Decision Delayed in Dispensary Ban Case

December 22nd, 2009
Posted by Kris Hermes

Today, the Court of Appeal for the Fourth Appellate District continued the case of Qualified Patients Association v. City of Anaheim into the indefinite future.  The Court requested additional briefing from all parties and amici on the significance of the Medical Marijuana Program Act’s exemption of collectives from state laws relating to nuisances.  In particular, the court wants the parties to address whether the legislative intent of the Medical Marijuana Program Act was to preempt municipalities from banning dispensaries. Americans for Safe Access will respond with a brief by January 15th.

2 Responses to “Decision Delayed in Dispensary Ban Case”

  1. Damian Nassiri, Esq.

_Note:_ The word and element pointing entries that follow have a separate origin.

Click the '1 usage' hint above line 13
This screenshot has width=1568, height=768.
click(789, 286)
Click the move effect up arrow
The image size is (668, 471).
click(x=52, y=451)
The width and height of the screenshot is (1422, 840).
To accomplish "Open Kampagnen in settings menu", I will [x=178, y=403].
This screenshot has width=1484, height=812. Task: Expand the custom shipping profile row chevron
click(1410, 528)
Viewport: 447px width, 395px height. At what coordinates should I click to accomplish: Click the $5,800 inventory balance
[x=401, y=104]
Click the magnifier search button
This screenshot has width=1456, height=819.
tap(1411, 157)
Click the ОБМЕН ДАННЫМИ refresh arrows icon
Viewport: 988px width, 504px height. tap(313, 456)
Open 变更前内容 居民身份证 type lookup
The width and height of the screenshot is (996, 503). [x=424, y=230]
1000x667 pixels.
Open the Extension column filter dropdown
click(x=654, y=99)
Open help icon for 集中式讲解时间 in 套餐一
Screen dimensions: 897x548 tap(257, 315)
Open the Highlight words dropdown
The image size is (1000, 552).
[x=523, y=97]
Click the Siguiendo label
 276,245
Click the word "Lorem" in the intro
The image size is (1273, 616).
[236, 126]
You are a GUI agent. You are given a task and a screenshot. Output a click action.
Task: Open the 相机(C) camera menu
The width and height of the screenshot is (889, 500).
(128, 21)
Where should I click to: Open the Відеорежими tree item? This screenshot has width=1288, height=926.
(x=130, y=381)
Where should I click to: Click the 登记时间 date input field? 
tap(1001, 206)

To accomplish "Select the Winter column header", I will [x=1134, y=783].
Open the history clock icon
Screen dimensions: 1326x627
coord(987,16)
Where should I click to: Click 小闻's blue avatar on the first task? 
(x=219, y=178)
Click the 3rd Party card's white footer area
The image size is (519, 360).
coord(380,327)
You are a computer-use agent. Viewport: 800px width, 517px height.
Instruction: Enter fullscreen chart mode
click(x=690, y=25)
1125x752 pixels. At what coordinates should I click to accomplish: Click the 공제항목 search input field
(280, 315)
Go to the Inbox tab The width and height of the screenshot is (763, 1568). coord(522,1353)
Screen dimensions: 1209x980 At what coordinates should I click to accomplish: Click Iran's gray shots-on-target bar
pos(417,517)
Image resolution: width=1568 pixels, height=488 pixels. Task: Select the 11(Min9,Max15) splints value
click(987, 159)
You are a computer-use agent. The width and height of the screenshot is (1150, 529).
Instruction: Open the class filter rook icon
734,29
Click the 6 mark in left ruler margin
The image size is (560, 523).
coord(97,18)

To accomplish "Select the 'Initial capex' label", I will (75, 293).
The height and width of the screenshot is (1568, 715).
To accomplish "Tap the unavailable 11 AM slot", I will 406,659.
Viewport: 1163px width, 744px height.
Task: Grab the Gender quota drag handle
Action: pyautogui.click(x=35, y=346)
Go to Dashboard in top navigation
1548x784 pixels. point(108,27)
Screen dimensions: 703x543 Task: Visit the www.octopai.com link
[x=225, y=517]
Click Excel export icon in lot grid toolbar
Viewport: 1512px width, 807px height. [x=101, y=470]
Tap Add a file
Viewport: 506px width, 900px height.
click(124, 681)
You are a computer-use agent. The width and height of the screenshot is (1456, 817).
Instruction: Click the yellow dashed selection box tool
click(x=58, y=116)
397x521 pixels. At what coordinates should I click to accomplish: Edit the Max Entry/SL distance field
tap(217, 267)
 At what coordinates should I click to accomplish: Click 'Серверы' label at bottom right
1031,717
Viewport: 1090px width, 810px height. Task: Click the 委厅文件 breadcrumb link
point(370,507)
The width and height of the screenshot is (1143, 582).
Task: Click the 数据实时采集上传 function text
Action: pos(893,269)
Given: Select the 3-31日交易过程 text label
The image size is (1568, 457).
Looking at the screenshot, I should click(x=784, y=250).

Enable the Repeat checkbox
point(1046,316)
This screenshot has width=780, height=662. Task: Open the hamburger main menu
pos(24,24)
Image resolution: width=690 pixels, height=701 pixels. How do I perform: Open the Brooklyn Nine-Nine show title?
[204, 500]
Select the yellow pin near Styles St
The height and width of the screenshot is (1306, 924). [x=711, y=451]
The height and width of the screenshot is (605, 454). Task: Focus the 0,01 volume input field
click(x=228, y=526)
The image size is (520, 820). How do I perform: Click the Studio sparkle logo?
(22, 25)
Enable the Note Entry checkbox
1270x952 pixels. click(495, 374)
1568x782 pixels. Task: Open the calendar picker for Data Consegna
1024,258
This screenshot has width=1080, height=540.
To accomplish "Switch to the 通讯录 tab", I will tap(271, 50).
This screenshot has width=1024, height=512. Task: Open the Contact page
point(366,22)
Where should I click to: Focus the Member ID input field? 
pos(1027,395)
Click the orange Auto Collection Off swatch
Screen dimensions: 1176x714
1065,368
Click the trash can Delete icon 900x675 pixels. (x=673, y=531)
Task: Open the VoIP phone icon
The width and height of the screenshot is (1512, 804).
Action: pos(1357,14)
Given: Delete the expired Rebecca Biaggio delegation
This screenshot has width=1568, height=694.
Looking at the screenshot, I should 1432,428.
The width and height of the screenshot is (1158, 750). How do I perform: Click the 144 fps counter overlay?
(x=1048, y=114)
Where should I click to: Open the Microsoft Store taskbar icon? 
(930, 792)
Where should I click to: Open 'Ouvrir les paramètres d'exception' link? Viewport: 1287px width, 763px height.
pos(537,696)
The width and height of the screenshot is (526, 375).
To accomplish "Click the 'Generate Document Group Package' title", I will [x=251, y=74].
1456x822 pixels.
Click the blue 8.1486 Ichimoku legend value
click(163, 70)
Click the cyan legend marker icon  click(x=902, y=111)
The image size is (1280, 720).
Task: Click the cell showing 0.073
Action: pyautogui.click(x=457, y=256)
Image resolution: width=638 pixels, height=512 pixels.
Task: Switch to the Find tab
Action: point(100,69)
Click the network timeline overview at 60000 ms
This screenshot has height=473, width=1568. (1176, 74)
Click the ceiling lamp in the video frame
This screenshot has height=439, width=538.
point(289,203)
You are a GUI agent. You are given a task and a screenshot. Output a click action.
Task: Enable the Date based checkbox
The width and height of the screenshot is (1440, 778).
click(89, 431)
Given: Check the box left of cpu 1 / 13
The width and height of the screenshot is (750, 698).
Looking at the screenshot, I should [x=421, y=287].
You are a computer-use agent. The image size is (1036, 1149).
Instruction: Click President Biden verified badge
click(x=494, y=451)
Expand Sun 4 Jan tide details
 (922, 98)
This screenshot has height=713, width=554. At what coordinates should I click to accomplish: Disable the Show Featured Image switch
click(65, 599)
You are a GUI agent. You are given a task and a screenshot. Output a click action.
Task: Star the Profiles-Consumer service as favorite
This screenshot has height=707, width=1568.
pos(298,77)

Says:

    California Civil Code Section 3482 states:
    Acts under statutory authority not a nuisance

    WHAT IS NOT DEEMED A NUISANCE. Nothing which is done or maintained under the express authority of a statute can be deemed a nuisance.

    ASA lawyers should use this code section to bolster our argument. Seems like the Judges are throwing us a lifeline here. Thanks

    Damian Nassiri
    dnassiri75@hotmail.com

  2. malcolm420 Says:

    santa barbara,ca police hit medical 420 clubs. this is a crime against patients.